Review by David Snipes

Shows listened to (at time of review): #79 (The Whyos), #133 (Red Hook) , #156 (Boy Mayor of NY),

Things done right: Easy to listen to style, and the hosts have a very conversational tone. They keep the story moving and the hosts do a solid job of keeping the topics relevant to the present day. I’ll be honest with you, I know very little about the history of NYC. Yes I know OF the city, but to be honest, outside of the movie Gangs of New York, I know next to nothing of it, since they don’t really factor into many events I’ve read about, despite its size. One of the quality things the Bowery Boys do, is when they are done talking about a topic, they are done, they don’t add things to try and get to 20 minutes or some set limit, if the topic takes 18 minutes, fine if it takes 30 minutes fine. If you look at the show as a series on iTunes, they do a great job of picking out stories you may care about, and you won’t miss any of the narrative, you rarely- if ever, get told- well, we talked about this in episode 39, but here is where it fits in.

Things done Wrong: I have one major complaint here.

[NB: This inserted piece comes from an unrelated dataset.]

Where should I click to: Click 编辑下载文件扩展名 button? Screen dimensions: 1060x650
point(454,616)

Whenever they come to a stopping point, the one not reading, turns into an idiot. Then either makes a comment, or asks a question, then that person becomes the expert for the next paragraph. Its almost like after I tell you how underground springs work, you exclaim with stunned surprise, “Water is wet? I had no idea!” Then go off on an explanation on how water vapor forms clouds. I will say that they definitely work better as a pair than as a solo act. I have a self-imposed minimum of 3 full episodes to listen to, but I did pull some snippets to see if certain trends continued, and without a doubt, when its just one, the other is missed.

Inaccuracies: Non, again, I don’t know the history.

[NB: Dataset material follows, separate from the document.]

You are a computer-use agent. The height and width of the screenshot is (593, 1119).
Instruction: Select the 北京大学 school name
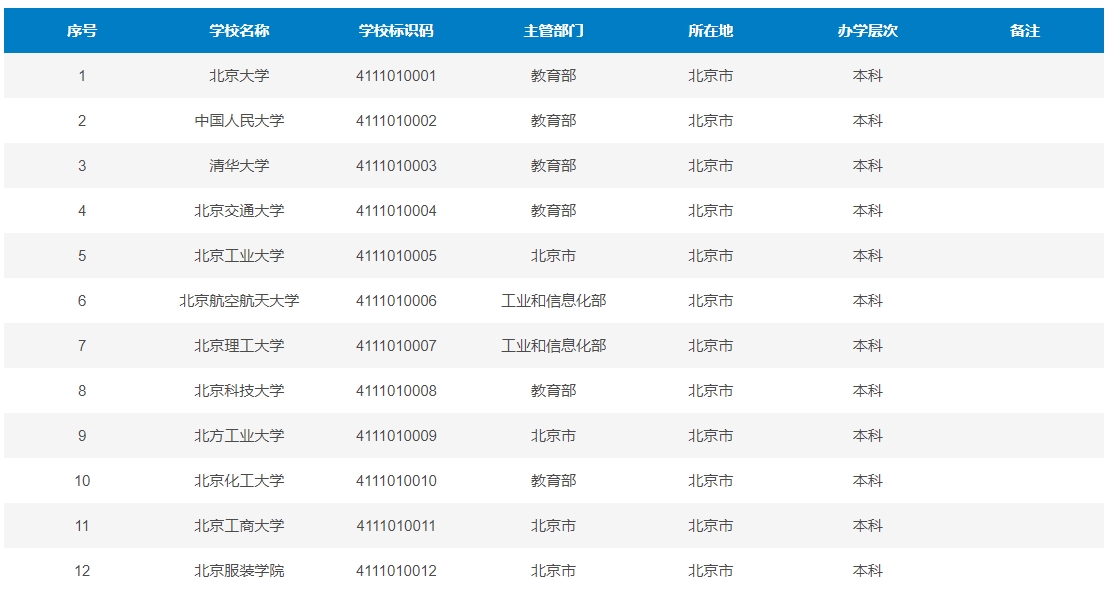point(239,76)

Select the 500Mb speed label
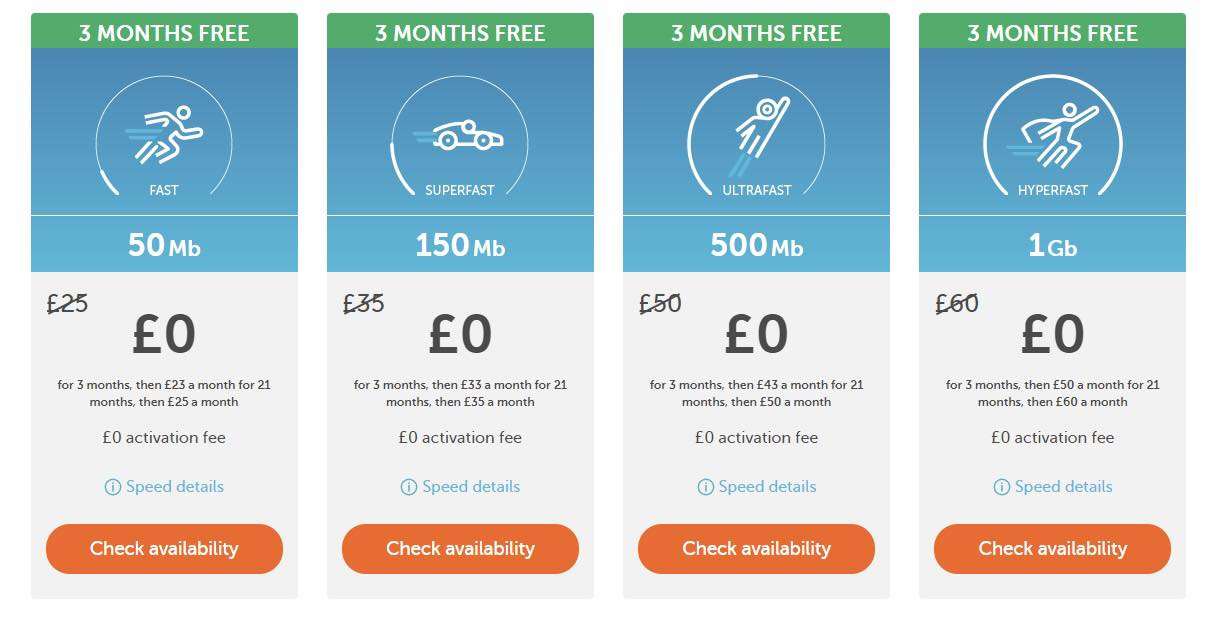(x=756, y=245)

Summary: I’m always reading on the Facebook group sites: “I’m wanting to start a podcast about X, do you think I’ll find an audience?” The Bowery Boys is a classic example. I don’t care about NYC, never have, never will, yet these two guys are passionate about learning and teaching the history of their great city, and it shows. I may not know anything about Red Hook beyond the Wrestler Taz called it home, but 30 minutes later, I know quite a bit. The Bowery Boys are a perfect example of a podcast making you care about their subject matter. Will I be a regular listener? No, will I grab one when I’m waiting on my regular shows to update? Absolutely.

Snipes’ Score: 8/10

Review by Andrew Mence

Shows listened to (at time of review): #3 (Alexander Hamilton), #50 (Canal Street and Collect Pond) , #171 (The Keys to Grammercy Park)

Things done right: Slick, the word for this podcast is, most definitely, slick. Professionally delivered and engineered it is a pleasure to listen to. From moment one you could tell that the hosts had done their homework on just how to deliver a podcast. Their love of the subject shines through and they gel as a hosting duo. Pictures are painted with words and the narrative arc carries you seamlessly from beginning to end. The nooks and crannies of NY are explored in depth and the research seems to be top notch.

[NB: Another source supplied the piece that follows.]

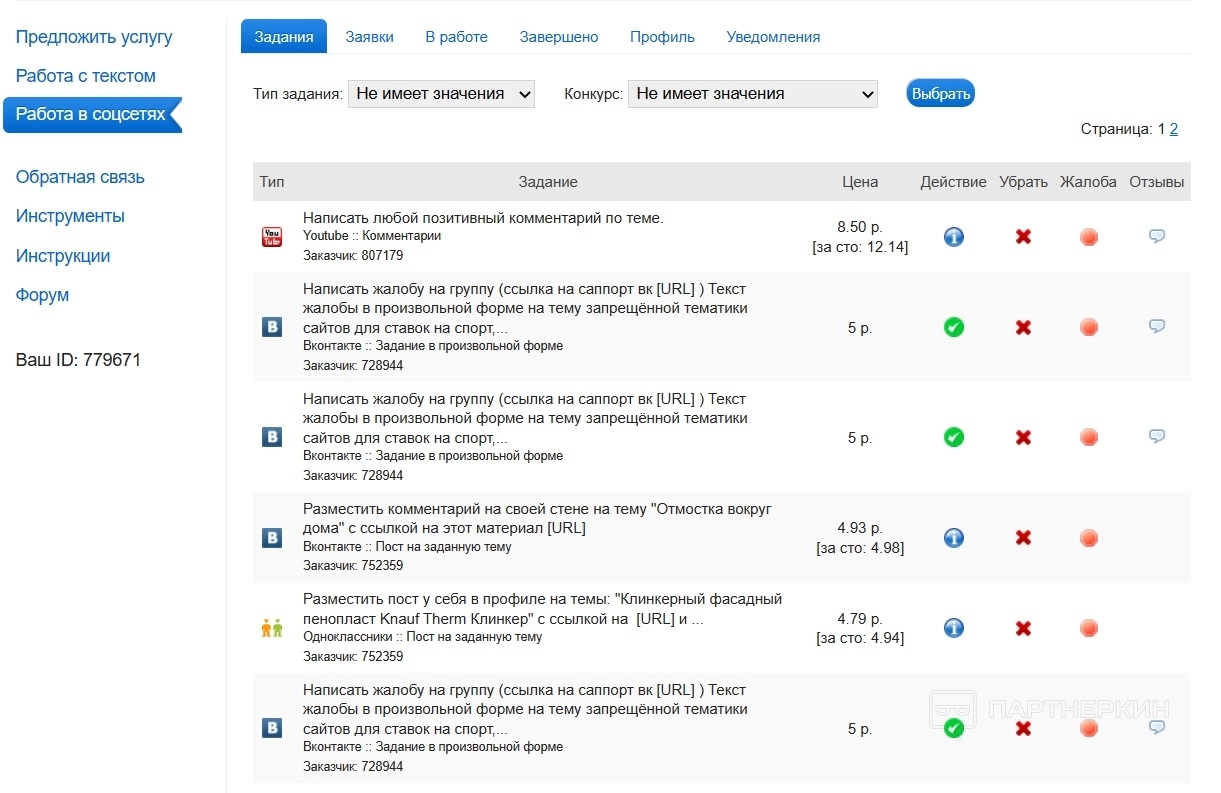Expand the "Конкурс" dropdown
This screenshot has height=793, width=1221.
[752, 94]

Things done Wrong: I do not know much about American History in general, and New York is a complete cypher to me. This podcast moves me no further forward. It is, sadly, more travelogue than history podcast and what history there is, is of a distinctly local flavour. As a completest, my natural tendency is to listen from episode 1 (in this case 3) and binge listen – the thought of so doing with The Bowery Boys fills me with ennui.

Inaccuracies: No idea.

Summary: If I were a native of New York, I imagine this podcast would be the very thing. I’m not so, for me, it isn’t.